Why the Markets Dropped, and Will it Continue?

Why the Markets Dropped, and Will it Continue?

Wednesday’s market drop wasn’t all that surprising, but it is somewhat uncharacteristic. Going into the latter half of December, typically the markets tend to outperform. With the Fed easing rates and the US economy reportedly in good health, equities should have been on a solid footing. So, what does this mean for the currency markets?

Of course, the most proximal catalyst was the “hawkish cut” by the Fed, and the unexpected rejection of a stop-gap federal funding bill added to worries. But the Dow Jones Industrial Average had been trending lower for 10 consecutive days, a first since 1978. Additionally, there was the unexpected rejection of a stop-gap federal funding measure leaving the US government just two days away from a shutdown. Could there be something more to the drop than just a momentary market reaction?

Notable Moves in the Markets

The sudden strengthening in the dollar left the EURUSD lower, and USDJPY higher. The latter was further compounded by the BOJ holding rates unchanged, followed by comments from Governor Kazuo Ueda that seemed to imply that the rate hike wouldn’t happen until March. The VIX, the premier measure of volatility, jumped to its highest since early August. That was the sudden drop (and subsequent recovery) in the wake of disappointing US labor data.

As far as the impact on currencies, the move was a strong risk-off, with dollar yields moving higher. Major pairs were affected, but emerging market currencies were punished. If US markets were to regain their risk appetite going into the holidays, then a reversal of the dollar strength would be expected, benefitting the currency pairs that fell.

Not So Risky After All

The interesting thing about the slump in the DJIA over the last couple of weeks is that the other indices, particularly the Nasdaq, continued higher. The descent before Wednesday in the Dow was steady, but relatively small each day (contrary to the 1978 crash). The DJIA has a much larger weighting of defensive industrials, while the Nasdaq has more growth tech stocks. Therefore, it was consistent with a rotation away from defensive towards growth, which would be in line with investors thinking that the market is generally trending higher.

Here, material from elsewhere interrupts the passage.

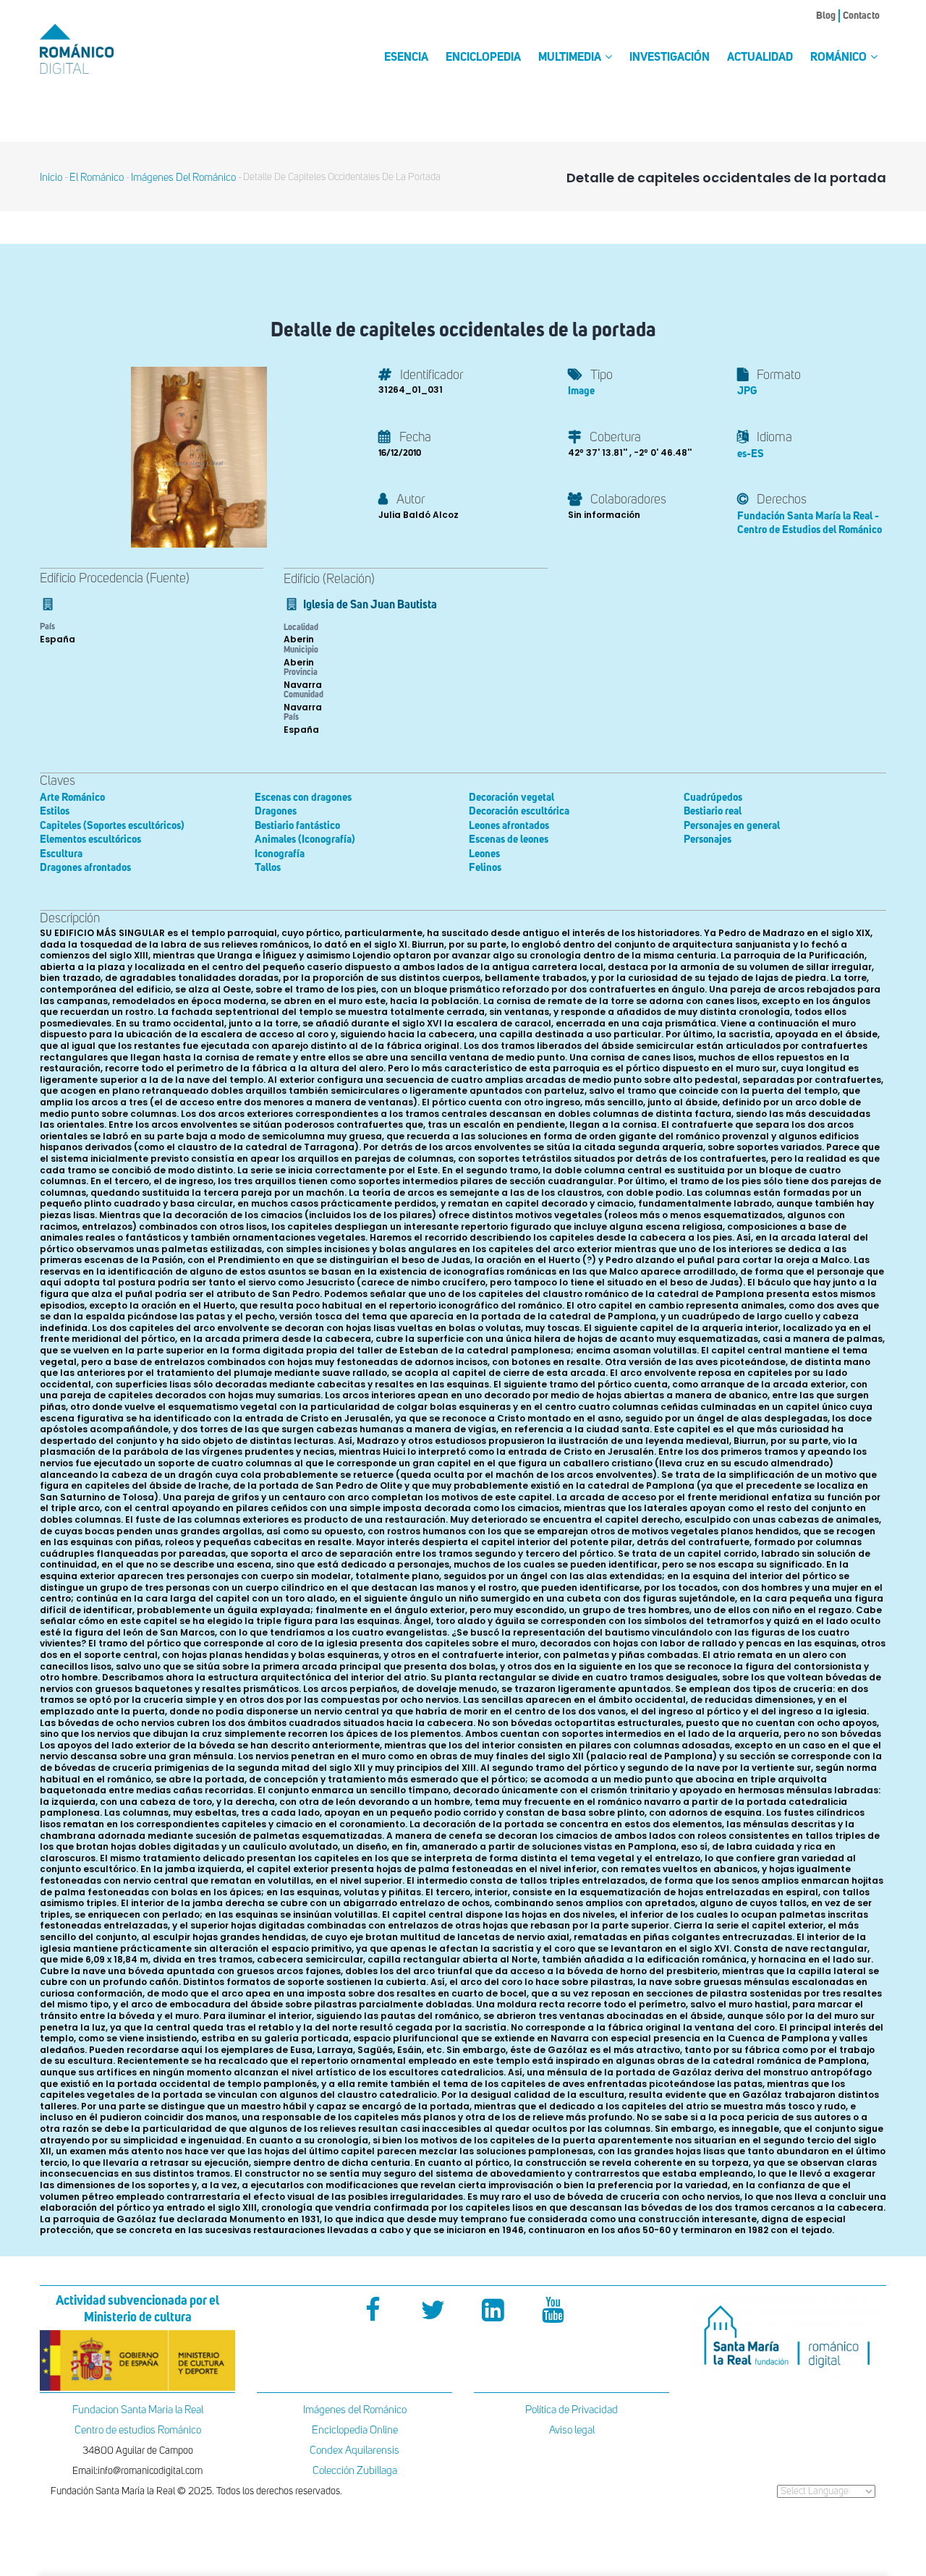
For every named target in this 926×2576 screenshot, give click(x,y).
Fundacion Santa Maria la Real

While the lack of agreement on funding the federal government got a lot of headlines, it’s not by itself a major mover for the markets. After all, businesses keep functioning. What is more relevant is the difficulty that Trump might have in getting his agenda implemented, given the disagreements even among Republicans. That might mean the impact of tariffs and other measures might be delayed.

So, Buy the Dip?

If the market was reacting to the Fed’s rate decision, then a rebound would be expected. What the market didn’t like was Fed Chair Jerome Powell essentially slamming the door on an upcoming rate hike. The dot-plot matrix showed only two rate cuts next year, instead of the three that the market expected. The basis was for higher inflation, driven by economic growth, which in the long run would be good for risk appetite. As a result, for example, gold lost despite the risk-off move.

On the other hand, US indices remain at historically high valuations. Typically, that is funded by low interest rates. If rates remain high, the market might be open for a larger correction. That can be particularly pronounced in a period of low liquidity, which is typical around the holidays. If that were to happen, the dollar could gain substantially through the rest of the year.